The code snippet below converts a pair of vectors to a data frame, filling in along the way one column to indicate the provenance ("State") and another to indicate the type ("Ingredient").
overflow <- setdiff(c(21, 23, 27), c(21, 23))
underflow <- setdiff(c(11, 13, 17), c(17))
dfo <- data.frame("State"="over", Value=overflow)
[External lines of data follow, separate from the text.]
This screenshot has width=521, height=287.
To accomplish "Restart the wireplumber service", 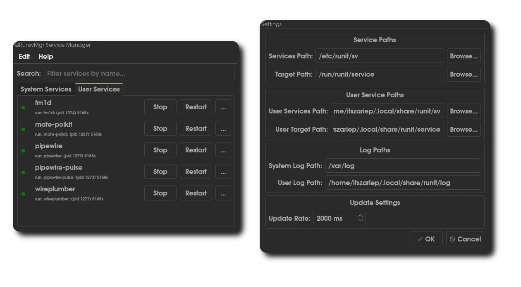I will (196, 193).
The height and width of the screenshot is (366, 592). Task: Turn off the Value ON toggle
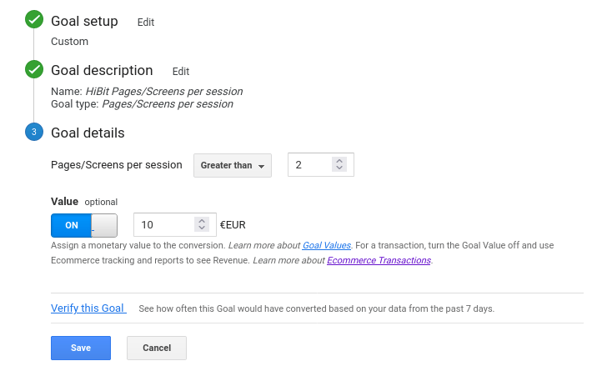click(84, 225)
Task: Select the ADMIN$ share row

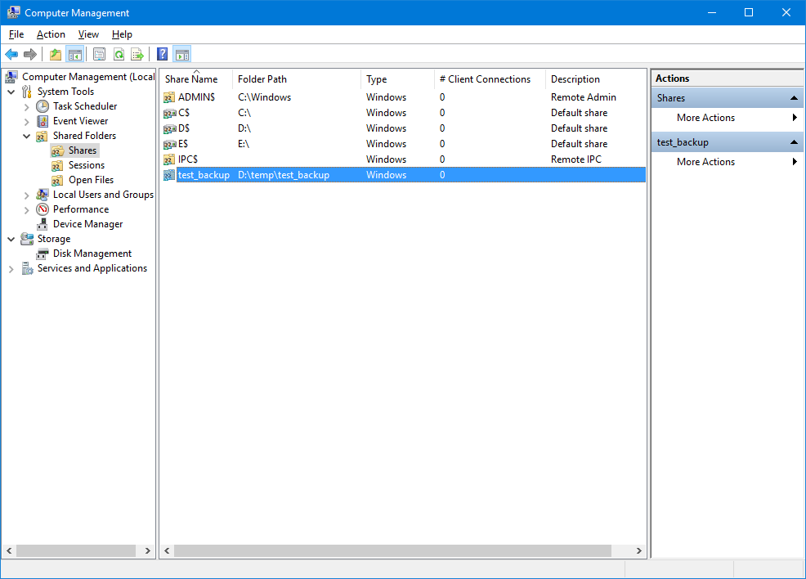Action: click(196, 97)
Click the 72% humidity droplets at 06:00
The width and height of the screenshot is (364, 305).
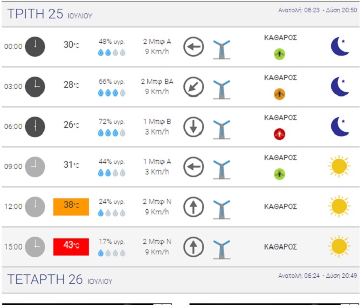pos(112,133)
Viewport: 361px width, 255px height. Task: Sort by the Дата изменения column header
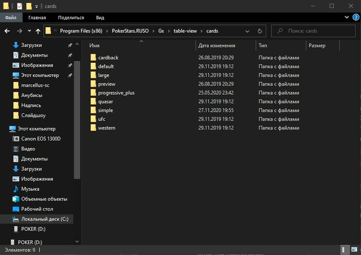(x=217, y=45)
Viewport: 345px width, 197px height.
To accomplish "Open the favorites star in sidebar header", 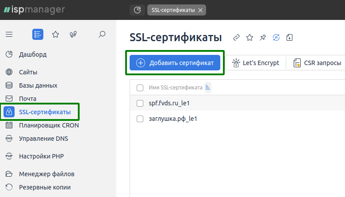I will click(55, 34).
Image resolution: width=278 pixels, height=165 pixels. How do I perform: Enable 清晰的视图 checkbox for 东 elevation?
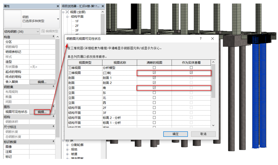coord(154,93)
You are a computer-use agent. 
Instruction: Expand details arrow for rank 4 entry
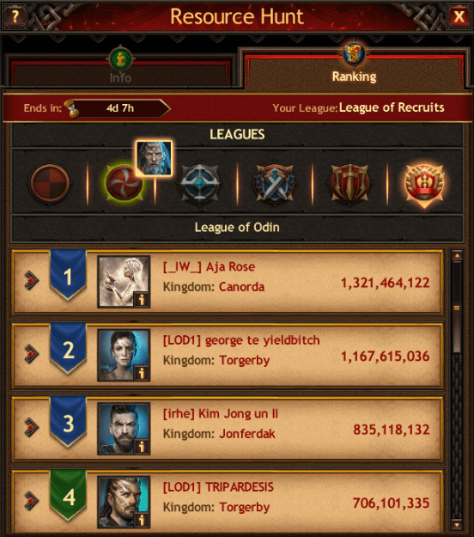[31, 501]
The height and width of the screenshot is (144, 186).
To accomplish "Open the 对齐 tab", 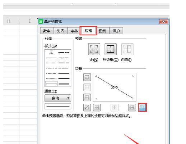I will [x=61, y=31].
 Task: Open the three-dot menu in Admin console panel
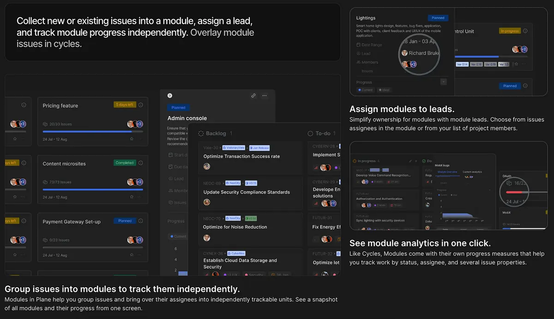click(x=265, y=96)
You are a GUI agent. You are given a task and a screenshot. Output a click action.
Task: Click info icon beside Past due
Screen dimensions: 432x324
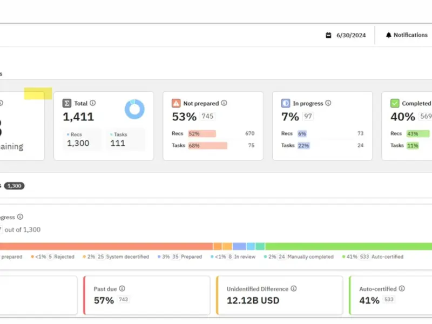pyautogui.click(x=122, y=288)
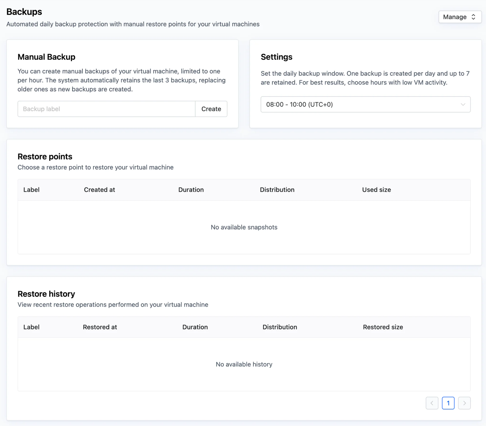Click Distribution header in Restore points table
486x426 pixels.
[x=277, y=190]
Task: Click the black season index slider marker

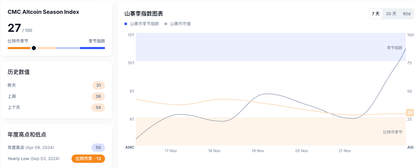Action: click(x=34, y=48)
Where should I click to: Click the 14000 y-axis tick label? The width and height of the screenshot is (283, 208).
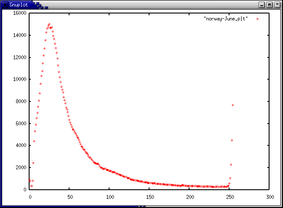click(x=20, y=35)
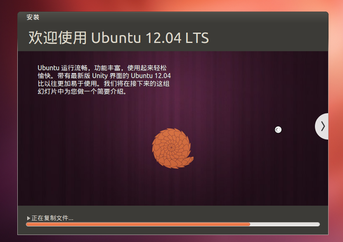The height and width of the screenshot is (242, 343).
Task: Click the filled orange part of progress bar
Action: pyautogui.click(x=138, y=224)
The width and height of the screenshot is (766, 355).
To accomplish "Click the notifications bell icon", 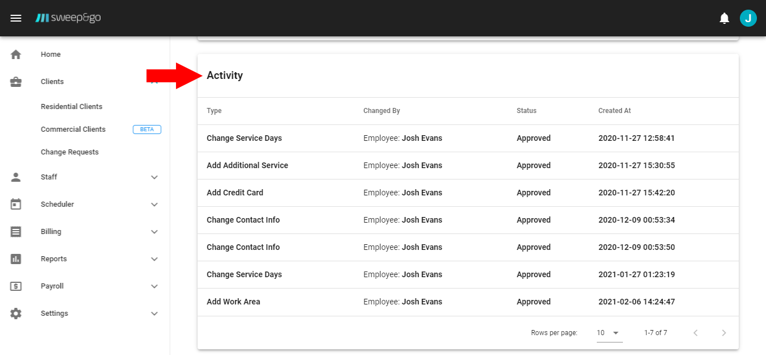I will [724, 18].
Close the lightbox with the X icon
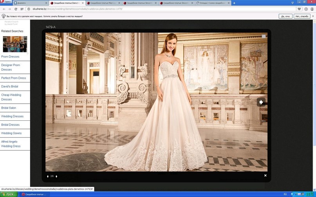Viewport: 316px width, 197px height. click(265, 176)
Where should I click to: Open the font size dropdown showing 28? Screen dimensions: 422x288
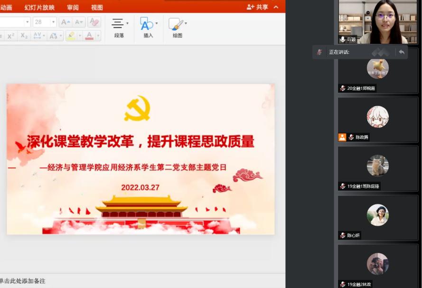coord(53,22)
dfu <- data.frame("State"="under", Value=underflow)
df <- rbind(dfo, dfu)
df$Ingredient <- "Beans"
With the given data all is well. We get the following dataframe.
> df
State Value Ingredient
1 over 27 Beans
2 under 11 Beans
3 under 13 Beans
But this is not good enough for the boundary case when setdiff
produces an empty vector (e.g.: underflow <- setdiff(c(11, 13, 17), c(11, 13, 17))
.
How can I build a dataframe from a vector while handling the case of an empty vector? The option of carrying around a "data frame is empty" flag would be a bad one since the code would become peppered with if
statements.
Update
In lieu of a comment to @AndS.'s suggestion:
Replacing data.frame
with dplyr::data_frame
works well. Initially at least. But inserting a column remains problematic. If both overflow
and underflow
are empty lists, df$Ingredient <- "Beans"
fails.
Using dplyr::data_frame
is probably the best option, but here's a base R approach just for fun
flow <- list(over = setdiff(c(21, 23, 27), c(21, 23)),
under = setdiff(c(11, 13, 17), c(17)))
flow.df <- Map(function(State, x)
if(length(x)) data.frame(State, x, Ingredient = 'Beans')
, names(flow)
, flow)
df <- do.call(rbind, flow.df)
df
# State x Ingredient
# over over 27 Beans
# under.1 under 11 Beans
# under.2 under 13 Beans
When one of them is empty:
flow <- list(over = setdiff(c(21, 23, 21), c(21, 23)),
under = setdiff(c(11, 13, 17), c(17)))
flow.df <- Map(function(State, x)
if(length(x)) data.frame(State, x, Ingredient = 'Beans')
, names(flow)
, flow)
df <- do.call(rbind, flow.df)
df
# State x Ingredient
# under.1 under 11 Beans
# under.2 under 13 Beans
Using dplyr::data_frame
and dplyr::mutate
as suggested by @AndS. lets you avoid the if
statement:
library(dplyr)
flow <- list(over = setdiff(c(21, 23, 21), c(21, 23)),
under = setdiff(c(11, 13, 17), c(17)))
flow.df <- Map(function(State, x) data_frame(State, x)
, names(flow)
, flow)
df <- do.call(rbind, flow.df)
df %>% mutate(Ingredient = 'Beans')
# # A tibble: 2 x 3
# State x Ingredient
# * <chr> <dbl> <chr>
# 1 under 11.0 Beans
# 2 under 13.0 Beans
Another commenter, who has since deleted their comment, pointed out you can use rep
with times = length(x)
where x
is overflow
or underflow
flow <- list(over = setdiff(c(21, 23, 21), c(21, 23)),
under = setdiff(c(11, 13, 17), c(17)))
flow.df <- Map(function(State, x, len)
data.frame(State = rep(State, len)
, x
, Ingredient = rep('Beans', len))
, names(flow)
, flow
, lengths(flow))
df <- do.call(rbind, flow.df)
df
# State x Ingredient
# under.1 under 11 Beans
# under.2 under 13 Beans